Я наклонился к нему, почти лег сверху и припал губами к его приоткрытому рту, ловя жаркое прерывающееся дыхание. Пальцы Дерека сразу запутались в моих волосах на затылке, одна рука обвила спину и прижала меня к взмокшему телу, а ноги скрестились за спиной. Осознание того, что это именно его ноги, вырвало из меня почти что рык, будто я не верил до конца, что этот сильный, властный мужчина принимает меня в себя. А сцепленные за моей спиной ноги, как символ моей окончательной победы, и его капитуляции, что он сам, по своей воли отдал мне свое тело. Как жаль, что не душу…

- Хочу быстрее, – зашептал он мне в губы, посылая дрожь по позвоночнику.

Тогда я поднялся, неохотно отстранившись от его тела, и волосы мои облепили его плечи, торс, скользя по коже последней лаской.
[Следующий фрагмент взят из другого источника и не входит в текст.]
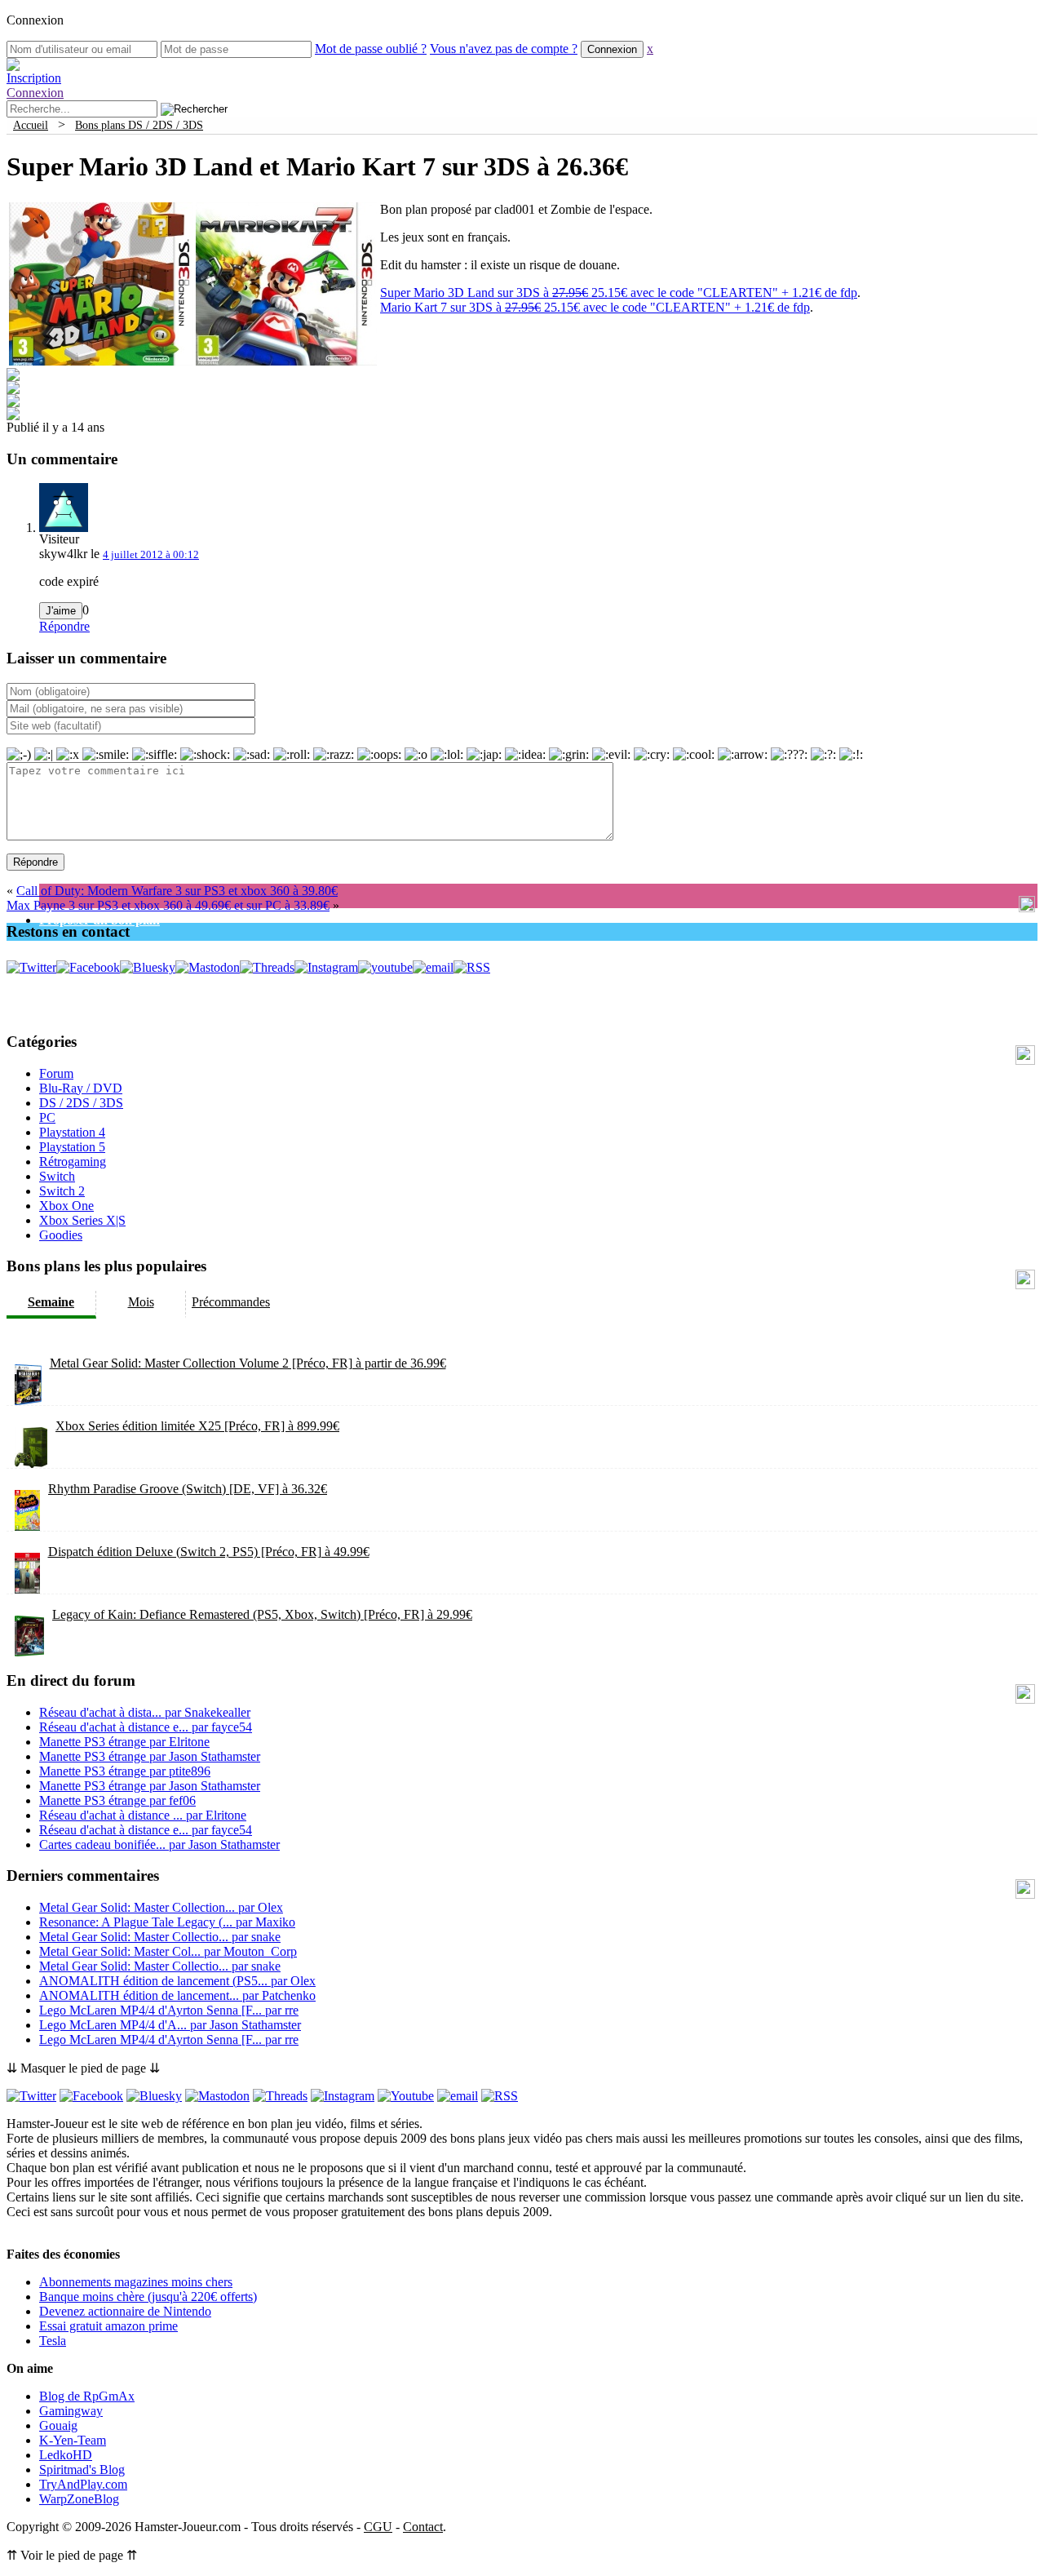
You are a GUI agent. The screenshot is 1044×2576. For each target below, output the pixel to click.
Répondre (64, 626)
Я снова прижал его ноги к груди, положив свои ладони ему под колени, и сорвался в сумасшедшем ритме, напоминающим скорей гон Адской Охоты. Я и Охотник, и Адская Гончая. Я брал и рычал, вколачивался в распластанное подо мной тело, впитывая в себя нашу близость, нашу жажду друг друга. Дерек взглянул между нашими телами одурманенным взглядом, красивое лицо исказилось, а потом О’Нелли обессилено упал на простыни, и его выгнуло дугой. Мышцы четко выступили на стройном напряженном теле, семя выплеснулось белесой струей, запачкав его живот и бедра, и я отпустил себя, запрокидывая голову и закрывая глаза, ловя своим телом шторм наслаждения. Всего пара толчков бедрами и я выплеснулся глубоко в любимое тело. Замер, а потом рухнул на Дерека, не желая больше двигаться. Никогда.